What to work on: In the passage on post mills, copy the section starting at "As mills were" and ending at "New England, USA.", with "frame" put in place of "trestle" each time it occurs.

Page extract:
* * * * * * *

The post mill is the earliest type of European windmill. The defining feature is that the whole body of the mill that houses the machinery is mounted on a single vertical post, around which it can be turned to bring the sails into the wind. The earliest post mills in England are thought to have been built in the 12th century. The earliest working post mill in England still used today is to be found at Outwood in Surrey. It was built in 1665. The earliest remaining example of a non-operational mill can be found in Great Gransden in Cambridgeshire, built in 1612. Their design and usage peaked in the 18th and 19th centuries and then declined after the introduction of high-speed steam-driven milling machinery. Many still exist today, primarily to be found in Northern Europe and Great Britain. The term peg mill or peg and post mill (in which the "post" was the tailpole used to turn the mill into the wind) was used in north west England, and stob mill in north east England, to describe mills of this type.

There are many variations amongst post mills.

The earliest post mills were quite small, and this led to problems with stability as they were liable to blow down in strong winds. A solution was found by burying the bottom of the trestle in a mound of earth. The last sunk post mills in England were at Warton, Lancashire, and Essington, Staffordshire.

As mills were made bigger, it was found that the trestle did not need to be buried. Thus the open trestle post mills were built. The oldest surviving is at Great Gransden, Cambridgeshire. Others exist in the UK at Bourn, Cambridgeshire; Great Chishill, Cambridgeshire; Nutley, Sussex and Chillenden, Kent. Open trestle post mills are also found in France, Belgium, the Netherlands, Germany and in New England, USA.

* * * * * * *

Data excerpt:
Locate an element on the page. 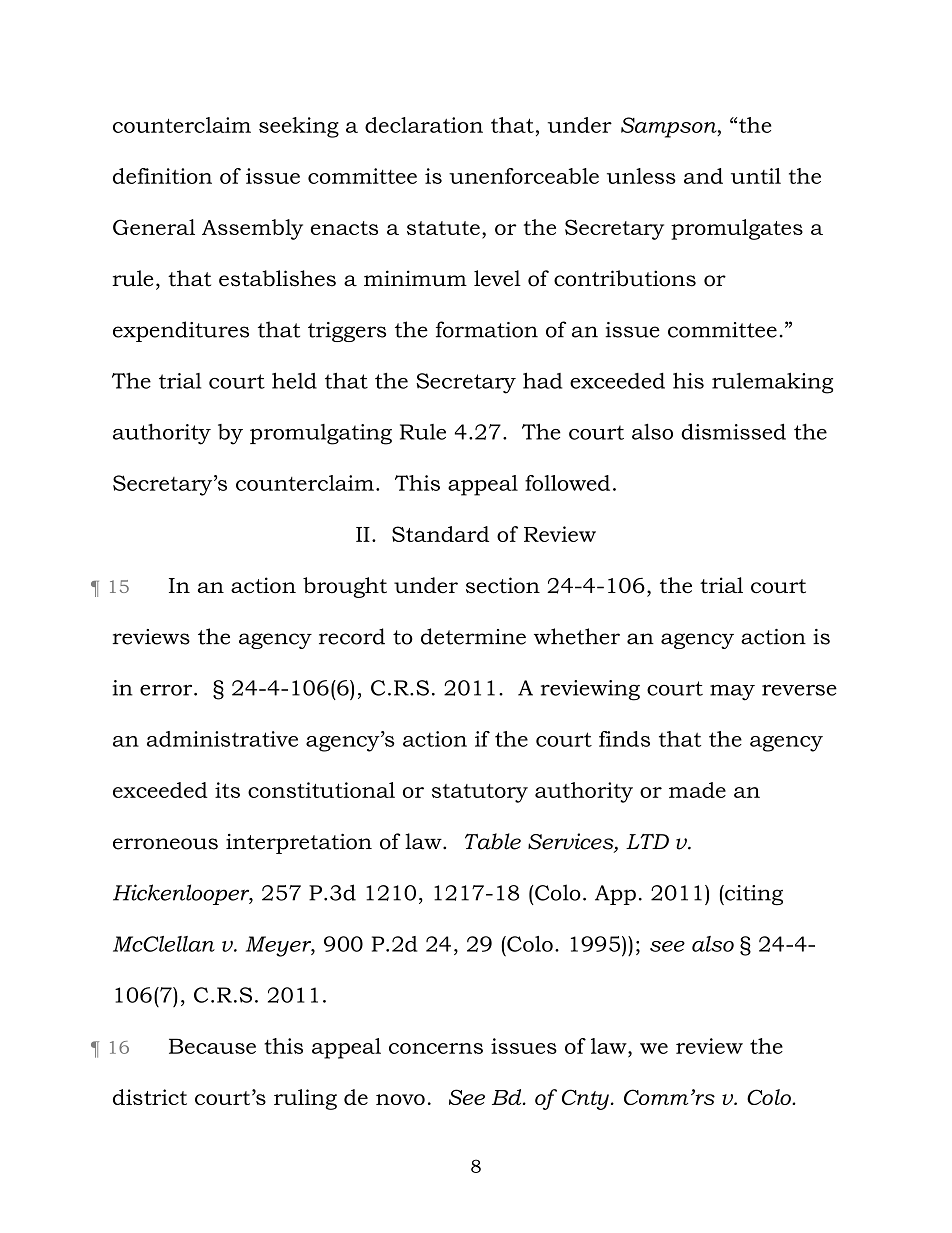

* * * * * * *

Result of the task:
As mills were made bigger, it was found that the frame did not need to be buried. Thus the open frame post mills were built. The oldest surviving is at Great Gransden, Cambridgeshire. Others exist in the UK at Bourn, Cambridgeshire; Great Chishill, Cambridgeshire; Nutley, Sussex and Chillenden, Kent. Open frame post mills are also found in France, Belgium, the Netherlands, Germany and in New England, USA.